Penelitian menerapkan metode hukum empiris dengan pendekatan kualitatif. Pengumpulan data dilakukan melalui wawancara dengan petugas BP3MI, penelusuran dokumen, serta kajian terhadap undang-undang dan peraturan terkait, terutama Undang-Undang Nomor 18 Tahun 2017 tentang Perlindungan Pekerja Migran Indonesia serta Undang-Undang Nomor 21 Tahun 2007 tentang Pemberantasan Tindak Pidana Perdagangan Orang.

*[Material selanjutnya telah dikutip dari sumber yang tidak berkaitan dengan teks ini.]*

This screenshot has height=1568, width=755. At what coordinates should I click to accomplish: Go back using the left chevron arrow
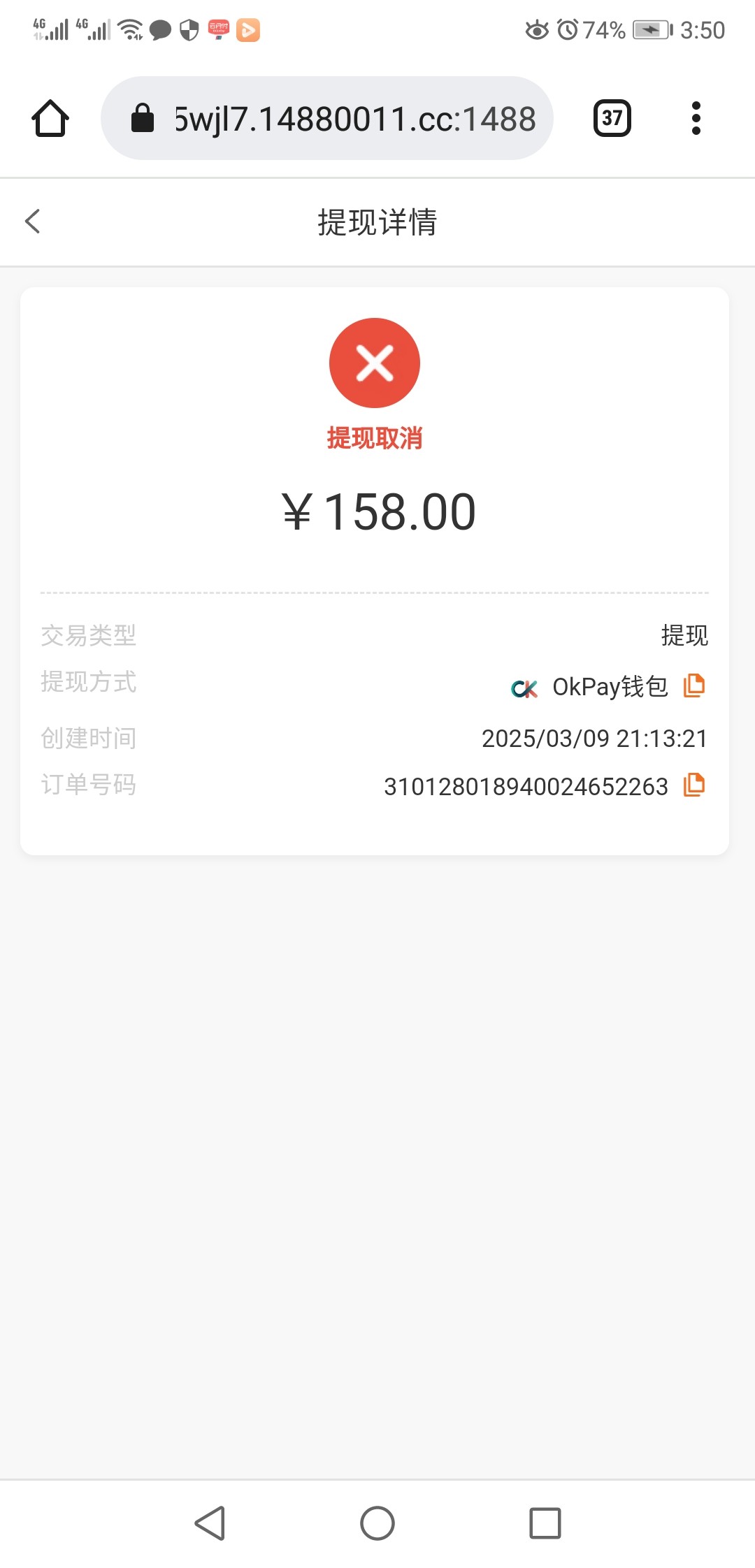[x=33, y=222]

Hasil penelitian menunjukkan bahwa karakteristik korban TPPO yang dialami pekerja migran asal Kalimantan Selatan umumnya didominasi oleh perempuan usia produktif dengan tingkat pendidikan rendah dan berasal dari wilayah pedesaan. Faktor pendorong terjadinya TPPO meliputi kondisi ekonomi, rendahnya tingkat pendidikan, minimnya lapangan kerja, serta tradisi migrasi yang kuat dalam masyarakat Banjar. Selain itu, kebijakan moratorium penempatan pekerja migran ke Timur Tengah turut mendorong meningkatnya migrasi non-prosedural yang dimanfaatkan oleh jaringan perekrut ilegal. Modus operandi pelaku semakin berkembang dengan memanfaatkan teknologi digital dan media sosial dalam proses perekrutan.

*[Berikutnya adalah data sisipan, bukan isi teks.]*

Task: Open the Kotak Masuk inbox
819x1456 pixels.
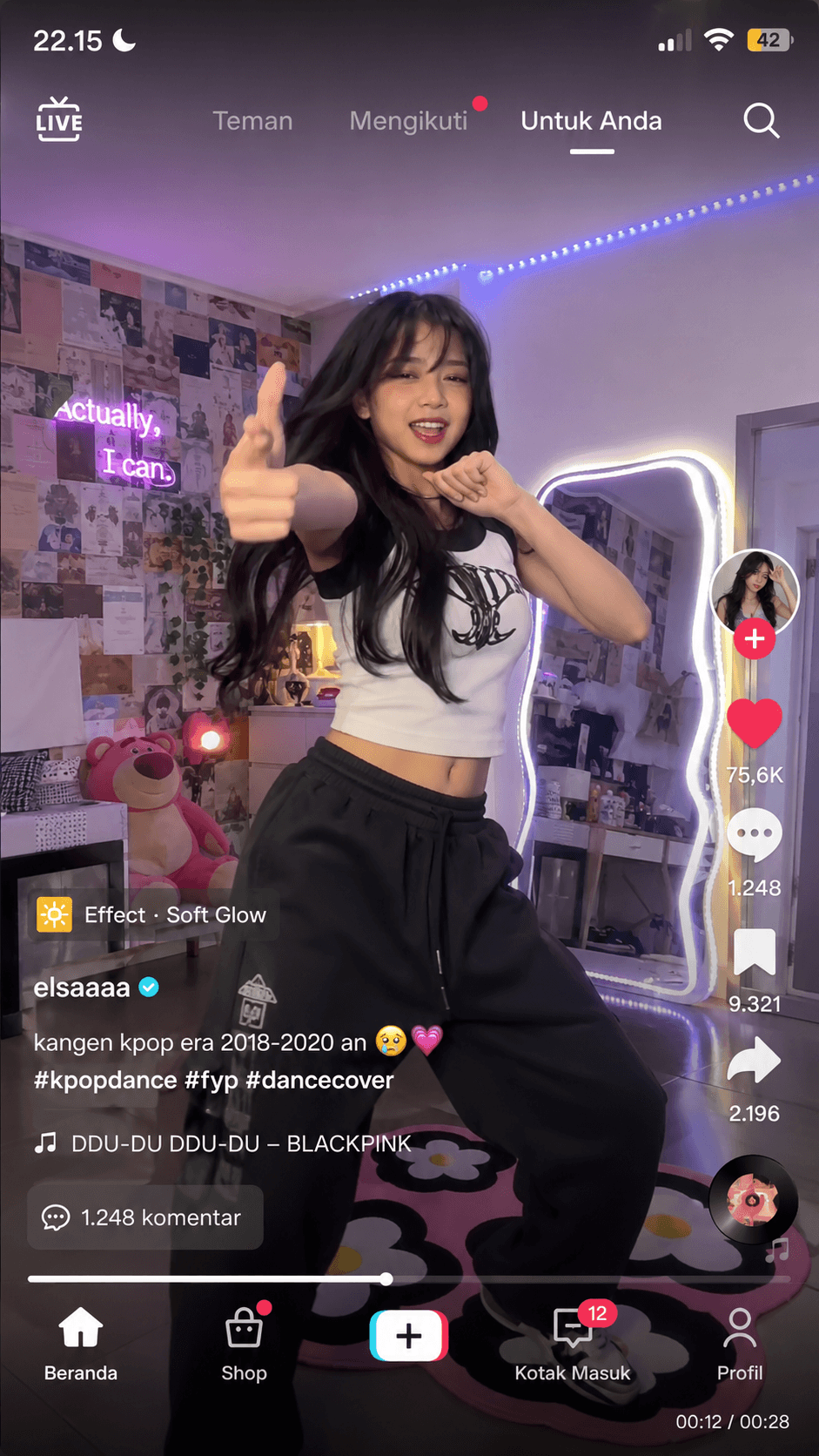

Penelitian ini juga menemukan bahwa BP3MI menghadapi berbagai tantangan dalam upaya pencegahan dan perlindungan pekerja migran dari TPPO, antara lain berkembangnya modus operandi pelaku, kondisi sosial ekonomi masyarakat, rendahnya kesadaran dan pengetahuan hukum masyarakat, lemahnya koordinasi antar pemangku kepentingan, serta belum optimalnya penegakan hukum terhadap pelaku. Berdasarkan penerapan teori sistem hukum Lawrence M. Friedman, akar masalah utama bukan pada isi hukum yang sudah memadai, tetapi pada struktur hukum dan budaya hukum yang belum optimal. Karenanya, perlu ada penguatan kerjasama antarlembaga, peningkatan pemahaman hukum di masyarakat, serta pembinaan kemampuan institusi untuk mencegah dan menangani tindak pidana perdagangan orang terhadap pekerja migran.
Kata Kunci (keyword) :Tindak Pidana Perdagangan Orang, Pekerja Migran Indonesia, BP3MI.